Die Kirche zu Ehren des Heiligen Johannes des Täufers befindet sich im nordöstlichen Teil des historischen Zentrums der Stadt. Sie wurde mit Mitteln der Kaufmannswitwe Alexandra Ivanowna Shkroyeva erbaut, die ihr Ehemann, der Kaufmann erster Gilde Ivan Vasilievich Shkroev, ihr vermachte. Ab 1879 war er Bürgermeister von Kain und war bekannt für seine Wohltätigkeit. Laut seinem Testament wurden 60.000 Rubel für den Bau der Johannes-der-Täufer-Kirche und 29.000 Rubel für ihren Unterhalt bereitgestellt. Alexandra Ivanowna engagierte sich ebenfalls aktiv in der Wohltätigkeit und genoss Respekt unter den Bürgern. Sie war Ehrenvorsteherin der Kain Zweiten Gemeindeschule, baute und unterhielt auf eigene Kosten zwei Altenheime und eine kirchliche Schule.
Nach Abschluss des Bauwerks wurde die Kirche vom Provinzarchitekten Kondakov und dem jüngeren Ingenieur Andrei Dmitrievich Kryachkov, der später ein bekannter sibirischer Architekt wurde, inspiziert. Die Inspektion fand im Beisein des Pfarrers der Spasski-Kathedrale, Protopresbyter Nikolai Vavilov, statt. Am 18. November 1904 weihte der Bischof von Tomsk, Makariy Nevsky, die Kirche im Namen des heiligen Propheten und Täufers des Herrn Johannes. Im Volk wurde die Kirche „Shkroevskaya“ genannt, zu Ehren ihrer Stifterin.

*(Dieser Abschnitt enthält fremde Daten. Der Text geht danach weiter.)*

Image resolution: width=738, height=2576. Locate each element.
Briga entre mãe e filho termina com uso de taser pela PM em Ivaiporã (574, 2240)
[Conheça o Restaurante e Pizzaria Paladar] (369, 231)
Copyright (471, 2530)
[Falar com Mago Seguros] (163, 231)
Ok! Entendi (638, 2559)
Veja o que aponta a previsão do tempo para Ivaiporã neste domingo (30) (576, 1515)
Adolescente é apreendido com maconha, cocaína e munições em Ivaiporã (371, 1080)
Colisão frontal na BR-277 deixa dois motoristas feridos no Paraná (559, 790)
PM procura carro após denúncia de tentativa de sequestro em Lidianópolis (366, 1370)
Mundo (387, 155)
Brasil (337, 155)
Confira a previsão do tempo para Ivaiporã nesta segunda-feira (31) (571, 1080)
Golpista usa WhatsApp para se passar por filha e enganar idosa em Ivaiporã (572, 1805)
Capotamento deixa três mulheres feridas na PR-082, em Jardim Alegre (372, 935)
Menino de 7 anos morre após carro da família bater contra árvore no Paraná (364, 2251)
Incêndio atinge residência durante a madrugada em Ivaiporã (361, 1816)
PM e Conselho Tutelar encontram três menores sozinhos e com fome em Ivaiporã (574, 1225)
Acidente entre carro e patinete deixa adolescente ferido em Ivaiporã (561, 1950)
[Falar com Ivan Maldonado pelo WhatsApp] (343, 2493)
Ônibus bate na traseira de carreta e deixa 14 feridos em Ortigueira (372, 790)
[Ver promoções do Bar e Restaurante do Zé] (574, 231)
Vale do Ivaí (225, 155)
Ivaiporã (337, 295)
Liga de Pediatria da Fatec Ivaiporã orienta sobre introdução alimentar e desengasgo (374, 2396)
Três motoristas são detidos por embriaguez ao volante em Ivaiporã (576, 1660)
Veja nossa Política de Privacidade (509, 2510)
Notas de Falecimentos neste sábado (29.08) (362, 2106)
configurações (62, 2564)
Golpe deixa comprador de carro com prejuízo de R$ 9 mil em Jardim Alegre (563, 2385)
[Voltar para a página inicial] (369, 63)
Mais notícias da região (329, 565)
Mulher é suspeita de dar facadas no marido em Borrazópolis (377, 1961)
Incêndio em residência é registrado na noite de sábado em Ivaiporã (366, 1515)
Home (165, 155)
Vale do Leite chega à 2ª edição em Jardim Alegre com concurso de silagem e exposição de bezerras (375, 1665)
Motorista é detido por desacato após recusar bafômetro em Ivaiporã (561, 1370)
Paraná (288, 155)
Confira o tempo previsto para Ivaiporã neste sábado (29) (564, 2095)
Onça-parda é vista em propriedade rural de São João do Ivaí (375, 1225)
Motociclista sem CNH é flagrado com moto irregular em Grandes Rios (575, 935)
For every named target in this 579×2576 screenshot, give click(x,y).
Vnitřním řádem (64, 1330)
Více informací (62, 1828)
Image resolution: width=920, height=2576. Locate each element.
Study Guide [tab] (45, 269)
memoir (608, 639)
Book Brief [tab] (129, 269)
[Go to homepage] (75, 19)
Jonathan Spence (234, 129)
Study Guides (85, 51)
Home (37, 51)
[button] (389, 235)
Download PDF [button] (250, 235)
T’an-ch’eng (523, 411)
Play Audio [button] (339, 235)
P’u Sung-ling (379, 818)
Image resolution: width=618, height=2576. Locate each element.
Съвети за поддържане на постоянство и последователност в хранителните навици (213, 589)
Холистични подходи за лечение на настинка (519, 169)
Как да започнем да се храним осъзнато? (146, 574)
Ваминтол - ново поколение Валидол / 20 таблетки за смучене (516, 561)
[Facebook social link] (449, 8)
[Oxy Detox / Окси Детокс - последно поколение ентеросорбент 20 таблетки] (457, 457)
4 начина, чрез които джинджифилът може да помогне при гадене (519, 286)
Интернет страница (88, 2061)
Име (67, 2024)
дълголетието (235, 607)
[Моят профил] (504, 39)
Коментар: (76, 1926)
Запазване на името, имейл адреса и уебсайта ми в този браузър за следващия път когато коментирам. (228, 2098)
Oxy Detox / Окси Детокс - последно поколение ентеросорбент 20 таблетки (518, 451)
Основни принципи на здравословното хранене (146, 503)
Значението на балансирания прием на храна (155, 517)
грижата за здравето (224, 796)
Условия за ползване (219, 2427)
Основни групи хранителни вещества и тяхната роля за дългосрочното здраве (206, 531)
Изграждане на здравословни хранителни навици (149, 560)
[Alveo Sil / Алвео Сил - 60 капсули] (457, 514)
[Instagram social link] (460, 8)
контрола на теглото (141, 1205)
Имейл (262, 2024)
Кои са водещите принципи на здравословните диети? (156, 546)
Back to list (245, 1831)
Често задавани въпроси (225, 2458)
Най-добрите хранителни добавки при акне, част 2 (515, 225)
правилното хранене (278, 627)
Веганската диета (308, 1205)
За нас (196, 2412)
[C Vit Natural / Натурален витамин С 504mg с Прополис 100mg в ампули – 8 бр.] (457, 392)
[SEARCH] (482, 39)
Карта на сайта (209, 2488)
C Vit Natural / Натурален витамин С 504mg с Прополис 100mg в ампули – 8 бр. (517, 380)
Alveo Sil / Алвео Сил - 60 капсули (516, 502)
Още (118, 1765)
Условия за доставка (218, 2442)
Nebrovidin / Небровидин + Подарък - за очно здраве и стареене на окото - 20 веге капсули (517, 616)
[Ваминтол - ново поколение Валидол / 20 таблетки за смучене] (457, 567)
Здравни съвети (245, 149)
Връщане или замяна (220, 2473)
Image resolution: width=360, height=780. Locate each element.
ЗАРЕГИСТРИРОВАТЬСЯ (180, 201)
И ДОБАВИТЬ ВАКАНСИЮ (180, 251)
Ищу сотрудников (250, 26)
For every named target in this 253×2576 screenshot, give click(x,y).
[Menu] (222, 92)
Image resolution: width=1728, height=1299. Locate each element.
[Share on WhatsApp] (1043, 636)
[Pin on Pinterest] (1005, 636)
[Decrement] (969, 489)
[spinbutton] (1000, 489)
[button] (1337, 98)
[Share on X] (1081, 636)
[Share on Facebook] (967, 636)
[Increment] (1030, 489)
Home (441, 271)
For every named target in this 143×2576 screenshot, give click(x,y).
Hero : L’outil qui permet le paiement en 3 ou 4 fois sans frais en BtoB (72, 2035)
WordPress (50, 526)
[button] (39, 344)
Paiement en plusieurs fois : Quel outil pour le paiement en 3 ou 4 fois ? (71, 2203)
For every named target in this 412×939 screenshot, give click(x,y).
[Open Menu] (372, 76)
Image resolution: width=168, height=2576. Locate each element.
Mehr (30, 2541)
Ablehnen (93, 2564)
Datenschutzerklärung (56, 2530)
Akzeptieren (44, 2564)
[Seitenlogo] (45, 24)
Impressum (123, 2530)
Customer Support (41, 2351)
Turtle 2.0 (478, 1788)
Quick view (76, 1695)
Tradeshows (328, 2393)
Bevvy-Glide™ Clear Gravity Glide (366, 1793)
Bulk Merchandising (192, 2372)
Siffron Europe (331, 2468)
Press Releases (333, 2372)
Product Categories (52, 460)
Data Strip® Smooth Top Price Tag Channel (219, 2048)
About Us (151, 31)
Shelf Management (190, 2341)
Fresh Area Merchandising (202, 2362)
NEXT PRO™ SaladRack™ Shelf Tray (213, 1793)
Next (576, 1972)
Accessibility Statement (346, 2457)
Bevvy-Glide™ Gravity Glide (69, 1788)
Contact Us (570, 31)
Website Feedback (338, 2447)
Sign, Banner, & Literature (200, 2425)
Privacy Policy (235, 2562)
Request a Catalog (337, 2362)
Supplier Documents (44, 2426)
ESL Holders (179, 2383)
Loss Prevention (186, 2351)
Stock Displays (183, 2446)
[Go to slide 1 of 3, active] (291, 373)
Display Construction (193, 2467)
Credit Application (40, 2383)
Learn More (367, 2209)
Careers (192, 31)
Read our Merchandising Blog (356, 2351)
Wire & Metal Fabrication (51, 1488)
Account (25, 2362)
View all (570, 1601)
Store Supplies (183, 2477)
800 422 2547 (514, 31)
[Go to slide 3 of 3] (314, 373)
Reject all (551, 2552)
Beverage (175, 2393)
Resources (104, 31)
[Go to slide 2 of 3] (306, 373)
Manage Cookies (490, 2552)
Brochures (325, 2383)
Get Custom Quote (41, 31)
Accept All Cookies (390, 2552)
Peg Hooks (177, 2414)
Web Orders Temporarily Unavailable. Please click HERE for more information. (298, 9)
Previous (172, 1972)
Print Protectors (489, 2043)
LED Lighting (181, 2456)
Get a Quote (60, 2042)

Die Gemeinde der Kirche umfasste die Stadt Kain, und bis 1911 zählte sie 551 Personen. In der Kirche dienten ein Priester und ein Psalmodiker.
Das Gebäude der Kirche schließt die Perspektive der Straßen Pugacheva und Sverdlova ab und stört die Klarheit der roten Linien der Straßen. Die Silhouette der Kirche hat ihre dominierende Stellung in der Bebauung aufgrund der umliegenden mehrstöckigen Gebäude verloren.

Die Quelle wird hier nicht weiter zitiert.